If you look back at figure 3 (the only one with VMMap and the managed heap highlighted) you can see the type object pointer for ArrayList being stored at exactly the location the reference type variable is pointing to: 0x02D35DB4. The type object pointer’s value is 658b44fc. In the latest reference type animation, at 1:24 you can see the type object pointer for string: 658afd60. This is used for both string objects that are used to store "red" and "blue".

The value types don’t have such additional info. They simply contain the bare data. Which in turn makes differentiating between a value type instance and a reference type one pretty simple, if one has access to a debugger that is.

Round 2

Now the definitions given previously should start to make more sense.

Let’s take a really simple boxing example:

int a = 5;
object o = a;

Simple enough, yet the last line seems a bit awkward: a value type variable is assigned to a reference type one. We did consider value-to-value and reference-to-reference assignments earlier, but how does this one work ?

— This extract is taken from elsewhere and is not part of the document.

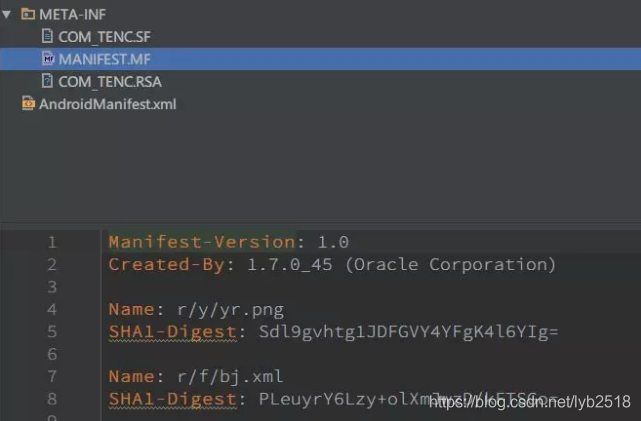Viewport: 641px width, 421px height.
Task: Select the META-INF folder name
Action: (72, 15)
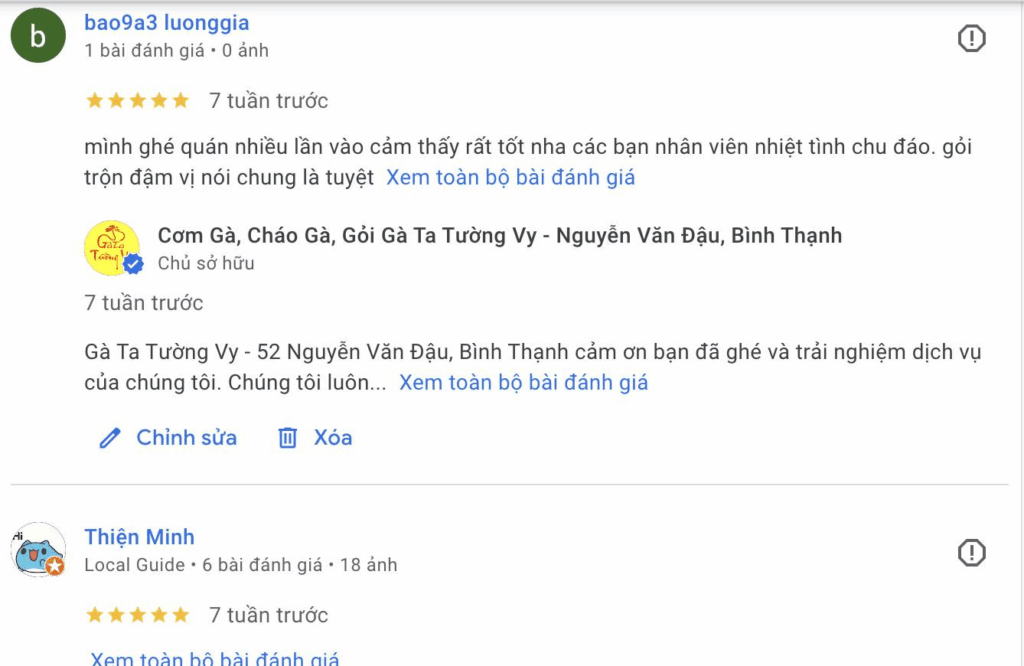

Let’s see how this sample looks conceptually. The assignments and declarations are broken apart in the animation, so things are more clear.

The whole “magic” happens in the very last line, namely:

  • Memory is allocated, large enough to hold the value type variable i‘s content
  • The content of the value type variable i is copied across to the newly allocated memory
  • A reference to the newly allocated object is returned and stored within o

Let’s look at how the code runs with the help of the debugger.

Unlike the reference type debugger video, there’s no more dots placed at the beginning of the memory portion occupied by the object’s instance on the heap, to signal metadata. We now know that the thing pointed by the address within the reference type variable is the type object pointer (highlighted in blue in the video). The int value itself follows as the next 4 bytes (highlighted in green).

We’ve started with a value type variable (i), and ended up with a reference type one (o) pointing to a full-fledged object instance – essentially what boxing is supposed to do.

Note that once boxed, the new object keeps no link whatsoever with the value type instance it was created from. Modifying either one will not affect the other.

Why Bother ?

But why all this struggle, of converting to object ? All that copying happening, all those references created – why go to this trouble after all ? Well, it turns out that some methods only accept parameters of type object. One of them is ArrayList‘s Add:

Figure 4 – There can be only one parameter type in this case

Assume you want to add an int to an ArrayList instance. The only way of doing this is to call the Add method. But there’s no overload that takes int as a parameter, just the one that takes object. So you pass the int to the method as is. The code will compile just fine and work as expected, however we know that getting from a value type (int) to a reference type (object) is done through boxing.

There’s no specific instruction in C# to perform boxing. There’s no cast of any kind required. The operation happens silently, behind the scenes.

But how can one tell whether boxing occurs in the C# code after all ? Of course one can analyze the whole code at a high level and understand when this occurs. But one more foolproof way of doing it is to look at the resulting IL code.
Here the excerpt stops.